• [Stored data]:
——————————

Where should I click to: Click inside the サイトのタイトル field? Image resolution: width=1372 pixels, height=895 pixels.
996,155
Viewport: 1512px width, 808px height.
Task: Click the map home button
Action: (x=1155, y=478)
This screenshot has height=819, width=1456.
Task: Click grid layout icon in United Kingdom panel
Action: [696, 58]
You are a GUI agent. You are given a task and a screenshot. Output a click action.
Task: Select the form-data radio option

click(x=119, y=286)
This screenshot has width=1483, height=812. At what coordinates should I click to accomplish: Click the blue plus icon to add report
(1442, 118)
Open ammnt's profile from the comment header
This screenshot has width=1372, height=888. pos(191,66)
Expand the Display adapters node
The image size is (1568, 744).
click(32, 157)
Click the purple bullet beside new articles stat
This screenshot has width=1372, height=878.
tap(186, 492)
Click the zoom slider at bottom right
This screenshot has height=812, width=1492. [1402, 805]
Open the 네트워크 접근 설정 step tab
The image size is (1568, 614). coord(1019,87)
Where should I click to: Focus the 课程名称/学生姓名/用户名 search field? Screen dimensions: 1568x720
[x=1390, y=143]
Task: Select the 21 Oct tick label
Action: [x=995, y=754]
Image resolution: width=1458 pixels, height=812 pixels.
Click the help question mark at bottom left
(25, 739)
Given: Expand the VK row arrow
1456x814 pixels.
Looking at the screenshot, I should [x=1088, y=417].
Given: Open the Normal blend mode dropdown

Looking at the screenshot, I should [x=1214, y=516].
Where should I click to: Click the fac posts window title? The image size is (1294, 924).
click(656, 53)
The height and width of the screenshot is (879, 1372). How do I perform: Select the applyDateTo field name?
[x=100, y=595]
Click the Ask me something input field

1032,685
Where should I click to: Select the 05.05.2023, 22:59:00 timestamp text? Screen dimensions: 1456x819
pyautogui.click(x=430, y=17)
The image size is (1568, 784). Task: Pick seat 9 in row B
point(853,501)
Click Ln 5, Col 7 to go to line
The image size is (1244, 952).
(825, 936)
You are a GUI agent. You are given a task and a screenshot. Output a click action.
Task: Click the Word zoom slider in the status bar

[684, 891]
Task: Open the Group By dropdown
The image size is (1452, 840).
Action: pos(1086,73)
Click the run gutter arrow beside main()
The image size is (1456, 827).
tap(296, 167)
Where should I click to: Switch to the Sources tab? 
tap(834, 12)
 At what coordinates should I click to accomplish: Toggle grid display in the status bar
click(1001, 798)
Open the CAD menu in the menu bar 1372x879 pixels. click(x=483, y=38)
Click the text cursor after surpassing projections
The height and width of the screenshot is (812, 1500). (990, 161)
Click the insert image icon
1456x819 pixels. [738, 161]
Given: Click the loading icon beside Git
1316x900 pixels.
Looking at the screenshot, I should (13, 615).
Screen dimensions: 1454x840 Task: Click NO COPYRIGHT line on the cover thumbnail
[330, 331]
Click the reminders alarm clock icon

——————————

• [Exercise description]: Print the data in full. Match it exactly.

• [Your response]:
Where should I click to: Click inside the サイトのタイトル field? Image resolution: width=1372 pixels, height=895 pixels.
996,155
Viewport: 1512px width, 808px height.
Task: Click the map home button
Action: (x=1155, y=478)
This screenshot has height=819, width=1456.
Task: Click grid layout icon in United Kingdom panel
Action: [696, 58]
You are a GUI agent. You are given a task and a screenshot. Output a click action.
Task: Select the form-data radio option

click(x=119, y=286)
This screenshot has width=1483, height=812. At what coordinates should I click to accomplish: Click the blue plus icon to add report
(1442, 118)
Open ammnt's profile from the comment header
This screenshot has width=1372, height=888. pos(191,66)
Expand the Display adapters node
The image size is (1568, 744).
click(32, 157)
Click the purple bullet beside new articles stat
This screenshot has width=1372, height=878.
tap(186, 492)
Click the zoom slider at bottom right
This screenshot has height=812, width=1492. [1402, 805]
Open the 네트워크 접근 설정 step tab
The image size is (1568, 614). coord(1019,87)
Where should I click to: Focus the 课程名称/学生姓名/用户名 search field? Screen dimensions: 1568x720
[x=1390, y=143]
Task: Select the 21 Oct tick label
Action: [x=995, y=754]
Image resolution: width=1458 pixels, height=812 pixels.
Click the help question mark at bottom left
(25, 739)
Given: Expand the VK row arrow
1456x814 pixels.
Looking at the screenshot, I should [x=1088, y=417].
Given: Open the Normal blend mode dropdown

Looking at the screenshot, I should [x=1214, y=516].
Where should I click to: Click the fac posts window title? The image size is (1294, 924).
click(656, 53)
The height and width of the screenshot is (879, 1372). How do I perform: Select the applyDateTo field name?
[x=100, y=595]
Click the Ask me something input field

1032,685
Where should I click to: Select the 05.05.2023, 22:59:00 timestamp text? Screen dimensions: 1456x819
pyautogui.click(x=430, y=17)
The image size is (1568, 784). Task: Pick seat 9 in row B
point(853,501)
Click Ln 5, Col 7 to go to line
The image size is (1244, 952).
(825, 936)
You are a GUI agent. You are given a task and a screenshot. Output a click action.
Task: Click the Word zoom slider in the status bar

[684, 891]
Task: Open the Group By dropdown
The image size is (1452, 840).
Action: pos(1086,73)
Click the run gutter arrow beside main()
The image size is (1456, 827).
tap(296, 167)
Where should I click to: Switch to the Sources tab? 
tap(834, 12)
 At what coordinates should I click to accomplish: Toggle grid display in the status bar
click(1001, 798)
Open the CAD menu in the menu bar 1372x879 pixels. click(x=483, y=38)
Click the text cursor after surpassing projections
The height and width of the screenshot is (812, 1500). (990, 161)
Click the insert image icon
1456x819 pixels. [738, 161]
Given: Click the loading icon beside Git
1316x900 pixels.
Looking at the screenshot, I should (13, 615).
Screen dimensions: 1454x840 Task: Click NO COPYRIGHT line on the cover thumbnail
[330, 331]
Click the reminders alarm clock icon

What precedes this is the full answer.